O PDR oferece aos participantes benefícios de previdência complementar aberta com garantia mínima de desempenho.

Os planos de previdência complementar têm por objetivo complementar os benefícios de caráter previdenciário oferecidos pelo RGPS (Regime Geral de Previdência Social) 

Dessa forma, é possível manter um determinado padrão de vida ao fim da vida laboral, ou seja, quando o trabalhador se aposentar.

Além disso, esses planos podem garantir o pagamento do benefício ao próprio participante em caso de invalidez ou aos seus dependentes (beneficiários) no caso de seu falecimento.

O PDR tem por objetivo conceder benefícios de previdência complementar aberta. Além do PDR, há outros planos previdenciária aberta como:

  • PGBL (Plano Gerador de Benefício Livre);
  • PAGP (Plano com Atualização Garantida e Performance);
  • PRSA (Plano com Remuneração Garantida e Performance Sem Atualização); 

Nota-se que os planos de previdência só podem ser comercializados após a prévia aprovação da Susep (Superintendência de Seguros Privados).

Por fim, vale ressaltar que os planos de previdência são investimentos de longo prazo. Caso o contratante esteja insatisfeito, é possível realizar a portabilidade para outro plano.

Características do PDR

O PDR oferece aos participantes benefícios cujo desempenho obtido no investimento tem um índice de referência.

O plano pode ser oferecido por uma instituição financeira, como:

  • Bancos; 
  • Corretoras de valores.

Essa instituição é responsável por garantir um rendimento mínimo. Em outras palavras, assegura um desempenho mínimo.

O desempenho mínimo está atrelado a um percentual de um índice de renda fixa. Entre eles temos:

  • CDI (Certificado de Depósito Interbancário);
  • IMA-G (Índice de Mercado Anbima);
  • IRF-M (Índice de Renda Fixa do Mercado).

Os índices de renda fixa variam de acordo com as circunstâncias econômicas. Assim, o PDR é afetado pelas variações no índice de referência. 

De acordo com a Susep, o valor é calculado em função da provisão matemática de benefícios a conceder na data de concessão e do tipo de benefício contratado.

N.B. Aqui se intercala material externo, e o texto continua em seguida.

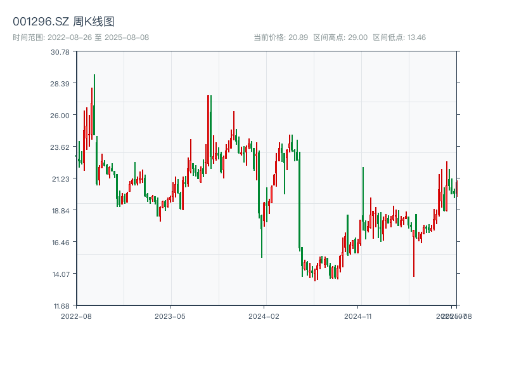Click the 区间高点 29.00 label
Image resolution: width=507 pixels, height=381 pixels.
click(x=340, y=37)
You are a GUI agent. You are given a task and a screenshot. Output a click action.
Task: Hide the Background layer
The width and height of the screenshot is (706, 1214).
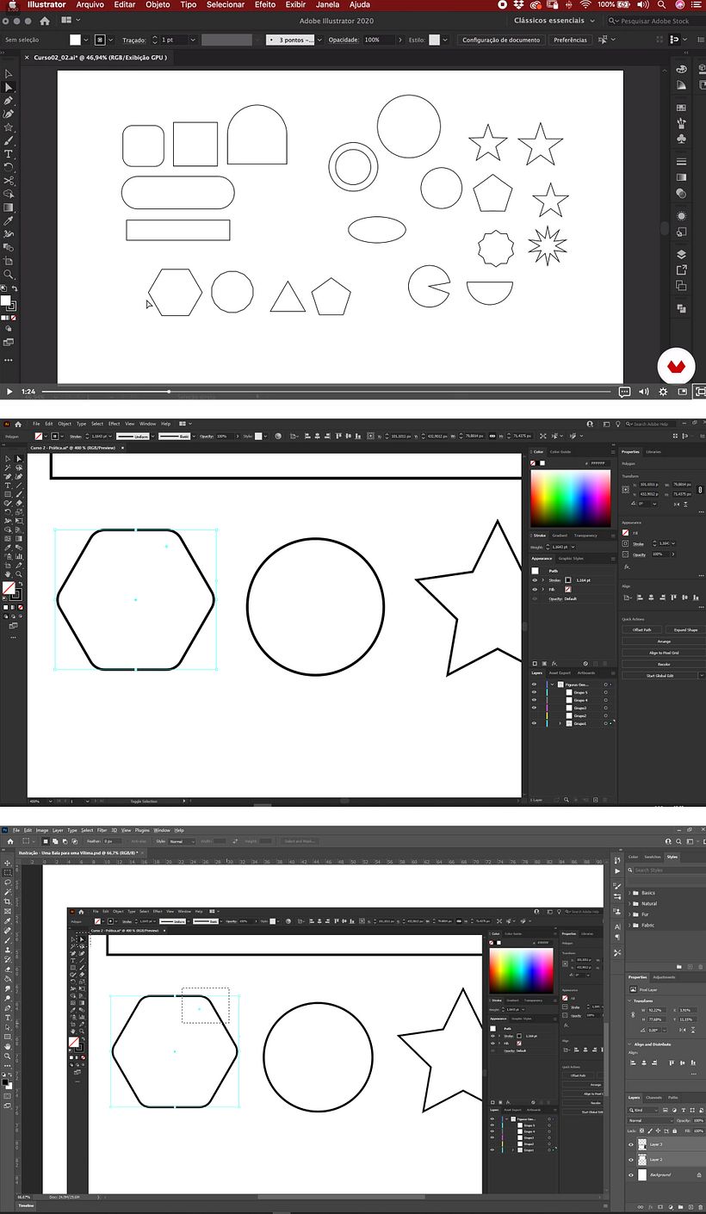click(x=631, y=1175)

O benefício é pago durante o período de cobertura, de acordo com os fatores de renda apresentados na proposta de inscrição do participante.

Essa provisão corresponde aos compromissos da EAPC (Entidades Abertas de Previdência Complementar) em relação aos benefícios a serem concedidos por rendas e pecúlios sob o regime de capitalização.

Cuidados com o PDR

Antes da tomada de decisão, o contratante deve ler com atenção o regulamento do PDR, principalmente a porcentagem e o índice que asseguram o rendimento mínimo.

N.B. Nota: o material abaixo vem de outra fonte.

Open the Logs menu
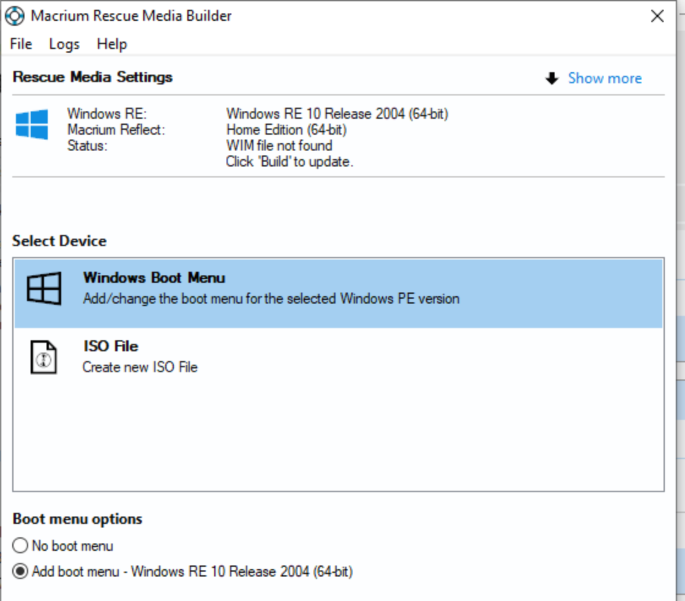The image size is (685, 601). coord(63,43)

Além disso, é importante identificar o percentual de reversão dos resultados financeiros, que deve ser de no mínimo 95%. 

Cabe destacar que tanto o percentual quanto o índice devem estar previstos no regulamento. 

O regulamento é o instrumento jurídico que prevê os direitos e as obrigações da EAPC dos participantes e dos beneficiários, bem como as características gerais do plano no ato de inscrição.

Conforme a determinação do Código de Defesa do Consumidor (CDC), as cláusulas restritivas devem estar destacadas.

A apuração dos resultados financeiros ocorre durante o período de diferimento, ou seja, o tempo de contribuição do participante. 

De outra forma, é o período entre a data de início de vigência da cobertura e a data contratada para o início do pagamento do benefício.

Nota-se que a apuração feita à época de concessão do benefício é facultativa, podendo ser utilizado o mesmo FIE (Fundo de Investimento Especialmente Constituído).